╔══
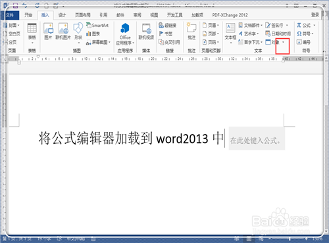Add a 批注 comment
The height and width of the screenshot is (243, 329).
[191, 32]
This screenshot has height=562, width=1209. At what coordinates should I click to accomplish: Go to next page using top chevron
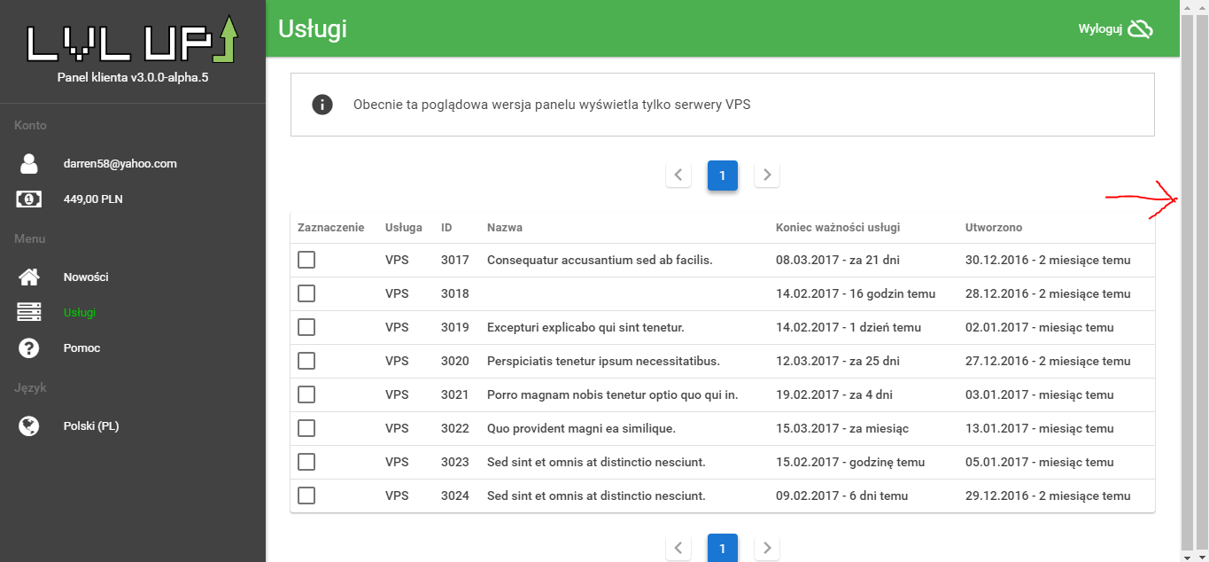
╚══
╔══
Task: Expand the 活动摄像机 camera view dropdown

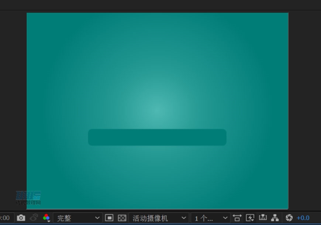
╚══
╔══
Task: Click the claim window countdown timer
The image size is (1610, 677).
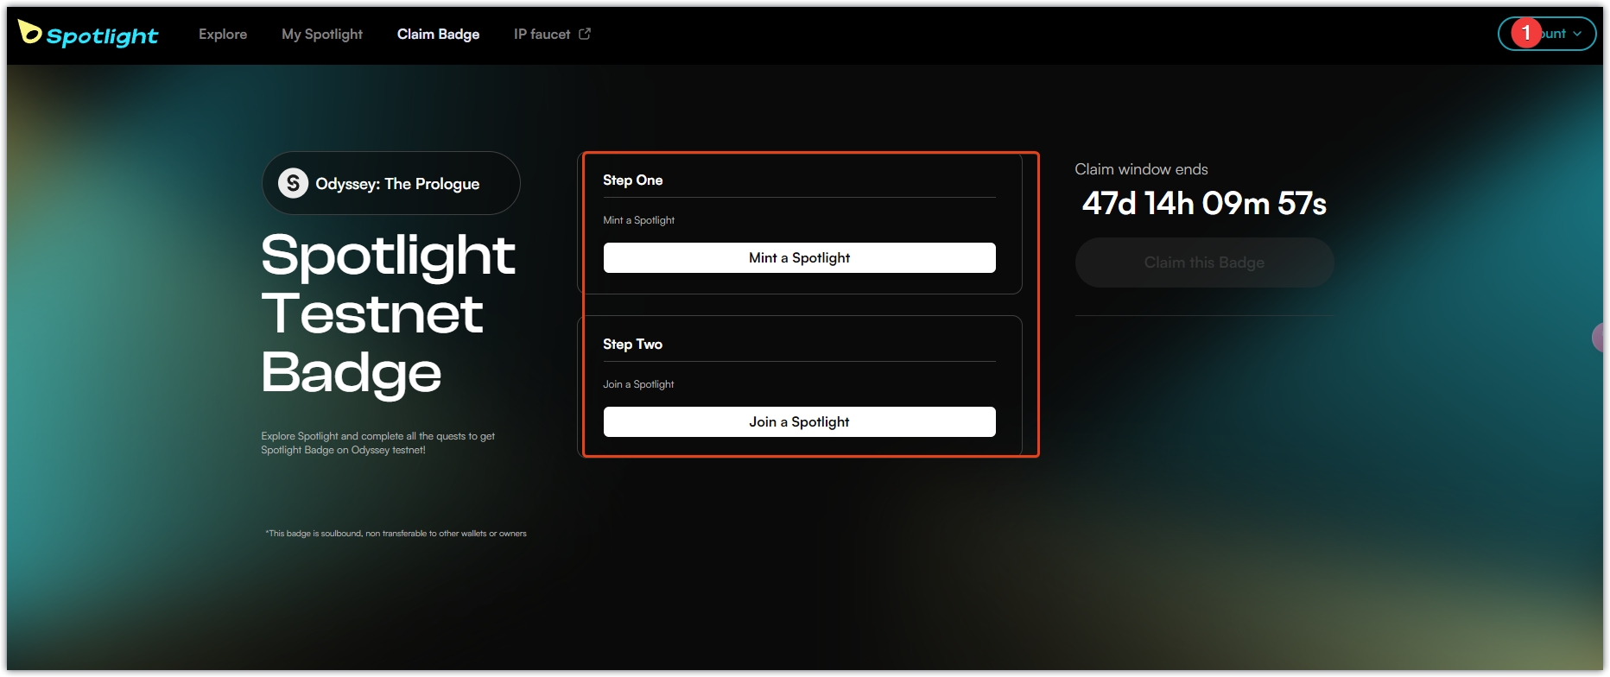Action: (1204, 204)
╚══
Filtering the entries above by the word "Task", copy each line that matches.

Task: Expand the 活动摄像机 camera view dropdown
Task: Click the claim window countdown timer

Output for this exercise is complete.